くじら図書館 いつかの読書日記

本の中 ふしぎな世界待っている

「サラの鍵」タチアナ・ド・ロネ

2014-03-08 20:36:31 | 外国文学
 「サラの鍵」(新潮社)とてもよかった。
 数年前にも読んでみたいと思ったのですが、なにしろ翻訳小説苦手なので、読まないまま忘れていました。今回ブックガイドに取り上げられているのを見て本気で探しましたとも。
 文庫にはなっていないらしい。
 単行本は2010年の出版で2300円もします。そりゃ図書館で借りるでしょう。ネット検索したら、映画化したものが真っ先に出てきました。
 近くの図書館で探したけれど見つからなくて、ちょっと足を延ばしました。普段大人向けの外国文学の棚を覗かないためでしょうか。新潮社セレクトブックスの一冊と聞いたので背表紙で探したら発見できました。
 大戦中のフランスで行われたユダヤ人狩り。少女は、弟を納戸に隠して鍵をかけます。ここなら決して見つからないから。戻ってきたら出してあげる。
 ところが、両親とともに家畜列車に乗せられたサラは、パリから遠くに連れて行かれてしまうのです。
 わたしが感じたのは、生き残った者の悲しみでした。両親はおそらくアウシュビッツに送られ、弟は納戸でどうなっているのかわからない。サラの胸にある焦燥。

与えられた情報
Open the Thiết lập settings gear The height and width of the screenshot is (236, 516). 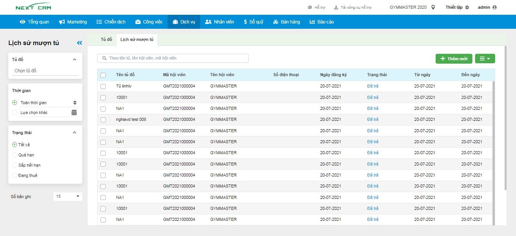click(467, 8)
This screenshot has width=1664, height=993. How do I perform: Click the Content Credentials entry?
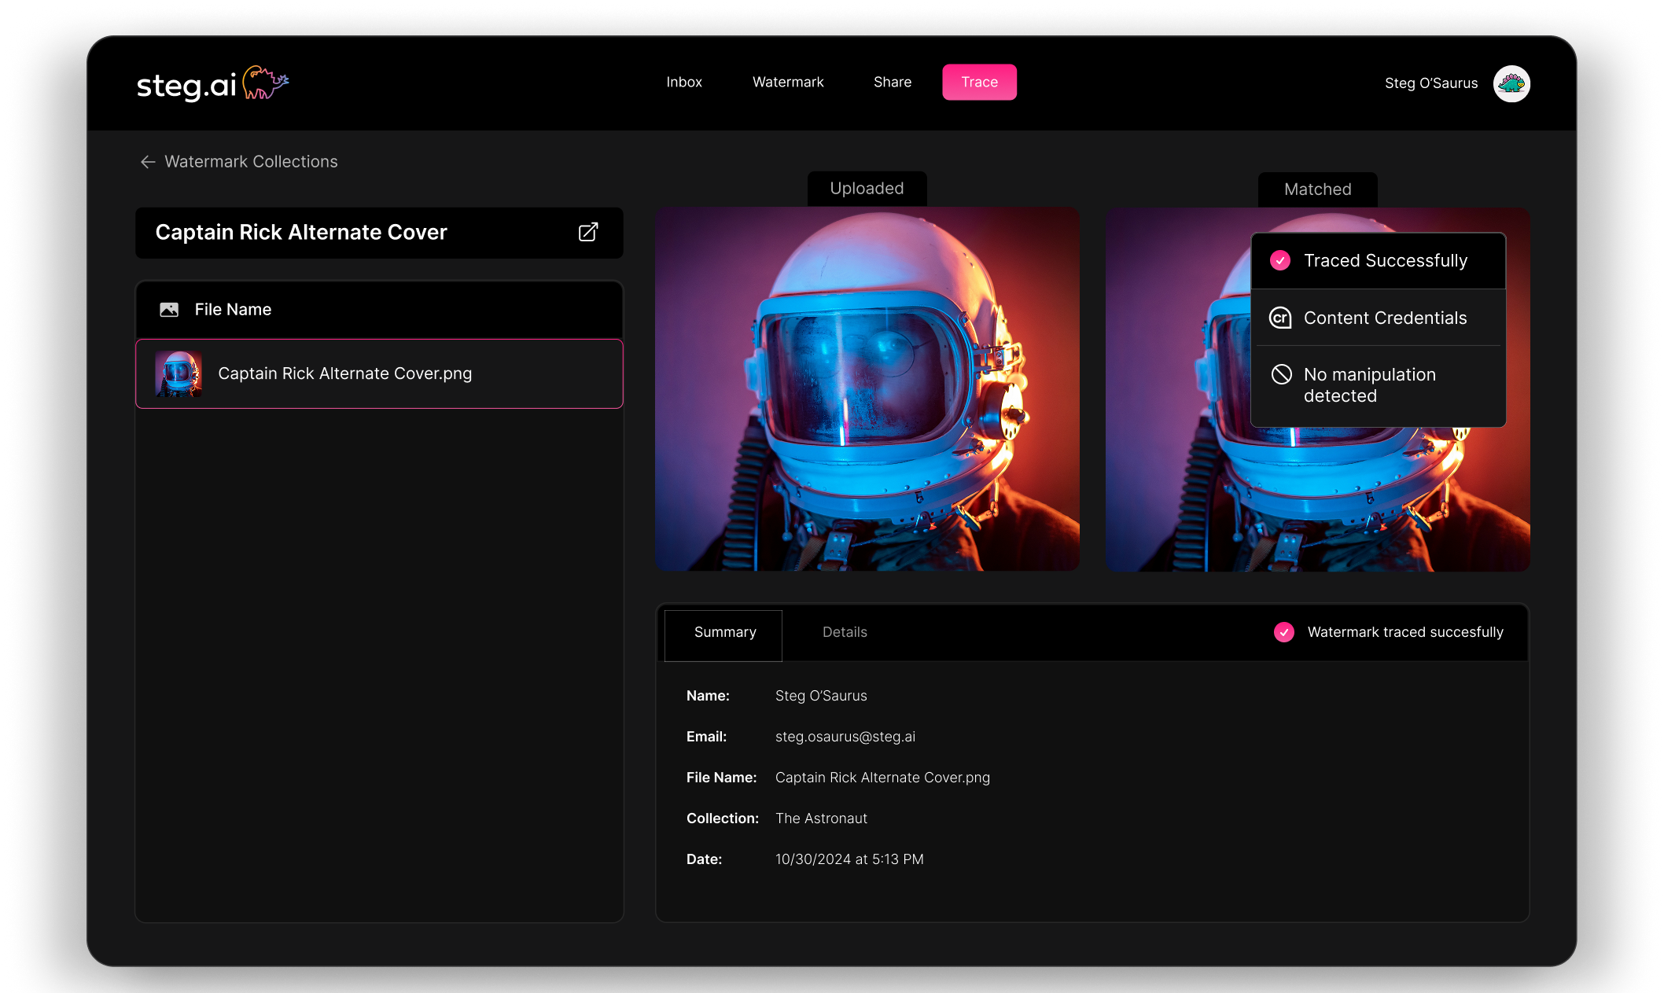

課題の詳細
上の「サラの鍵」の読書日記から、「文庫にはなっていないらしい。」を含む語句で始まり「連れて行かれてしまうのです。」で終わる部分を、一字一句変えずに書き写してください。

問題の解答
文庫にはなっていないらしい。
 単行本は2010年の出版で2300円もします。そりゃ図書館で借りるでしょう。ネット検索したら、映画化したものが真っ先に出てきました。
 近くの図書館で探したけれど見つからなくて、ちょっと足を延ばしました。普段大人向けの外国文学の棚を覗かないためでしょうか。新潮社セレクトブックスの一冊と聞いたので背表紙で探したら発見できました。
 大戦中のフランスで行われたユダヤ人狩り。少女は、弟を納戸に隠して鍵をかけます。ここなら決して見つからないから。戻ってきたら出してあげる。
 ところが、両親とともに家畜列車に乗せられたサラは、パリから遠くに連れて行かれてしまうのです。